• [What to do]: Please extend the article on how the global financial system drains resources from developing countries, starting after its final paragraph.

• [Document excerpt]:

The Single Fact That Shows How the Global Financial System Fails Developing Countries
Jesse Griffiths, Guest Blogger
Jesse Griffiths is Director of the European Network on Debt and Development (Eurodad).
This will make you angry. After six months crunching all the best data from international institutions, here’s what we found: for every dollar developing countries have earned since 2008, they have lost $2.07. In fact, lost resources have averaged over 10% of their Gross Domestic Product (GDP).
We’re not talking about all flows of money out of developing countries, just the lost resources: money that should have been invested to support their development, but instead was drained out. Twice as much is leaking—or rather flooding—out than the combined inflows of aid, investment, charitable donations and migrant remittances.
The graphic above shows the proportionate losses of resources compared to one dollar of inflows. The figures are in U.S. cents, and are based on the average inflows and losses between 2008 and 2011. The four main lost resources shown in the graphic point to the problems, but also the solutions.
Loss one:Corporate tax dodging
The biggest loss was illicit financial flows—money that was illegally earned, transferred or used—which cost developing countries 4.3% of their GDP ($634 billion) in 2011. Most of this was due to illegal corporate tax evasion. As there is currently no way of estimating how much more is lost through the aggressive tax avoidance, the real figure lost to corporate tax dodging is likely to be much higher.
Part of the solution is corporate transparency. Companies: tell us who owns you, how you’re structured, and where you make your money and employ your staff so the public—and tax authorities—can check you’re paying your fair share. The European Union made some initial progress last year, forcing banks to open up their books, but much remains to be done. Another solution is to stop the “race to the bottom” that sees governments giving up on taxing corporations—corporate tax rates have been on the slide for years. The UN should take a lead and tackle all these issues head-on in a new global body.

• [Raw data]:
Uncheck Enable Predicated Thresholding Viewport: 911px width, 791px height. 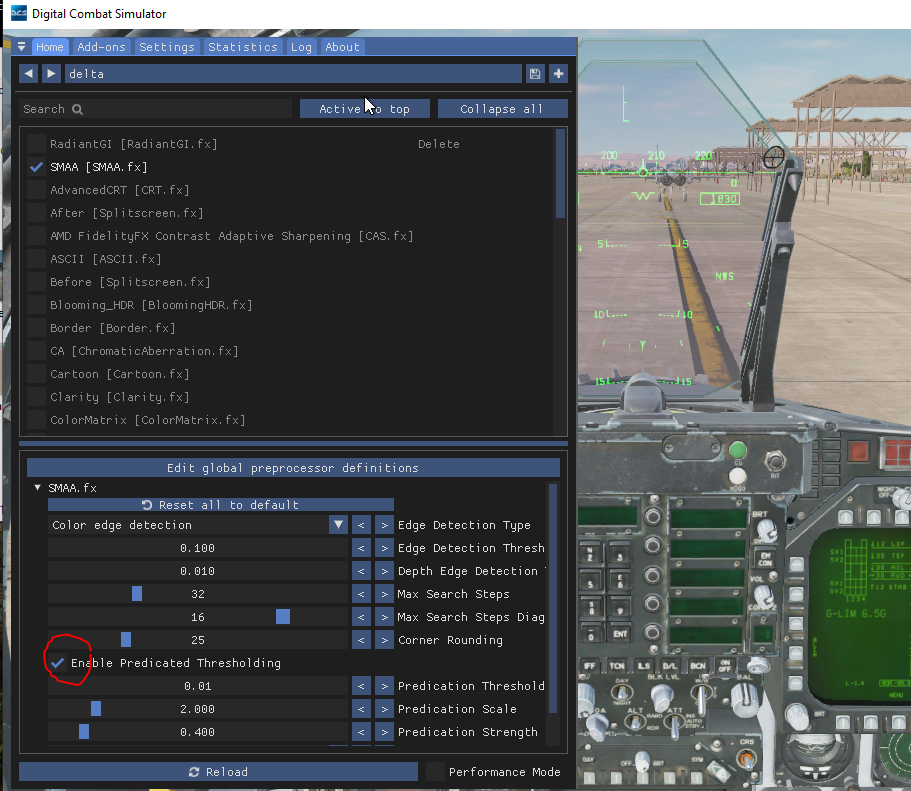click(x=57, y=663)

• [Exercise result]:
Loss two: Foreign investors making a killing
The second biggest loss is the profits extracted from developing countries by foreign investors: totaling 2.3% of their GDP ($486 billion) in 2012. In fact, since 2008, foreign investors have been taking more profits out of developing countries than new investments have been coming in. Foreign investment can provide major benefits to the countries that receive it, but only if it is carefully managed, so that it brings with it skills training, new ideas, and doesn’t push out domestic investment (which, by the way, is several times larger than foreign investment in developing countries.) The scale of the outflows suggests something is seriously wrong.
That’s why we’ve called for a focus on the quality of foreign investment. We need to support developing countries to insist that investors obey social, environmental and human rights standards, to push investors to go where investment is really needed, and to prevent chaos when investors pull money out too rapidly.
Loss three: Lending to rich countries (yes, really)
The third biggest loss is the money that developing countries are lending rich countries—mainly the USA—which totaled 1.2% of their GDP ($276 billion) in 2012 (though it has been much higher in previous years, which is why it comes out as a bigger loss in the graphic above). Developing countries have been building very large reserves to protect their economies from external shocks. These reserves take the form of dependable assets, largely the bonds of rich countries. Every time a developing country buys a U.S. Treasury bond it is lending money—at a low interest rate—to the USA.
In theory, developing countries could borrow from the International Monetary Fund (IMF) in times of crisis, but the IMF remains dominated by western countries, and continues to insist on damaging austerity as a condition of lending. Again, there are solutions on the table. In addition to allowing developing countries to regulate foreign money more tightly, the UN has proposed a form of global quantitative easing, issuing $250 billion new reserve assets every year, with the majority going to developing countries.
Loss four: Paying interest on debts rather than receiving aid
The fourth biggest loss for developing countries is interest repayments on foreign debt, totaling 0.8% of their GDP ($188 billion) in 2012. Let’s leave aside the fact that developing countries would not have had to borrow so much if rich countries had met their promise to devote 0.7% of national income as foreign aid (only five countries have).
The central problem is that there is no mechanism to deal with unsustainable, unfair, or unpayable debts of developing countries. The solution, is elegant, and currently on the table at the United Nations: an independent insolvency regime for states to help reduce their debts in a rapid, orderly and fair manner.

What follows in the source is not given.